Polizei-Chef und Landrat Markus Ramers hat die "strategische Fahndung" für 28 Tage angesetzt. Die Schwerpunktkontrollen sind Dienstag am Euskirchener Bahnhof gestartet - auf städtischen Gelände mit der Euskirchener Polizei und im Bahnhof mit verstärktem Einsatz der Bundespolizei, sagte Ramers auf dem Twitter-Kanal der Polizei.
"Das ist wichtig, weil wir damit das Sicherheitsgefühl der Menschen hier in Euskirchen stärkern wollen. Und natürlich auch, weil wir wissen, dass wir hier Kriminalität und Straftaten haben. Es gibt in Euskirchen ein Dunkelfeld und Menschen, bei denen es sich lohnt, verstärkt hinzuschauen und sie zu kontrollieren."

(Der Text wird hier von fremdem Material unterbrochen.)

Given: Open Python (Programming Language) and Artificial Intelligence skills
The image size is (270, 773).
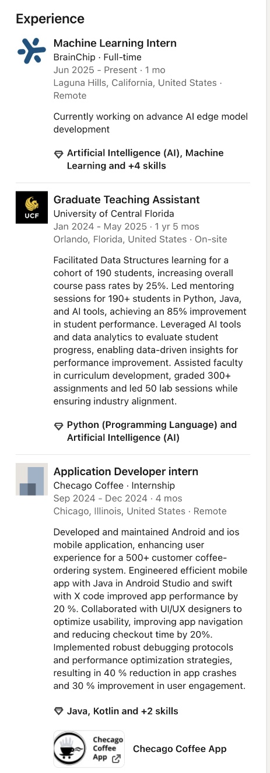Looking at the screenshot, I should 152,431.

Bei einer strategischen Fahndung darf die Polizei bei bestimmten Gründen Menschen auch ohne konkreten Tatverdacht kontrollieren. Das erlaubt das NRW-Polizeigesetz seit 2018.
Fünf Festnahmen
Am ersten Einsatztag hat es fünf Festnahmen gegeben. In vier Fällen weil es offene Haftbefehle gab, einmal aufgrund von Drogenhandels. Bei der Festnahme leistete einer der Männer erheblichen Widerstand und verletzte einen Polizisten. Desweiteren gab es mehrere Anzeigen wegen Drogenbesitzes. Bei fast der Hälfte der kontrollierten Autos hat die Polizei Verkehrsverstöße festgestellt. Bei mehreren Fahrern habe zudem Verdacht auf Drogen- oder Alkoholkonsum bestanden.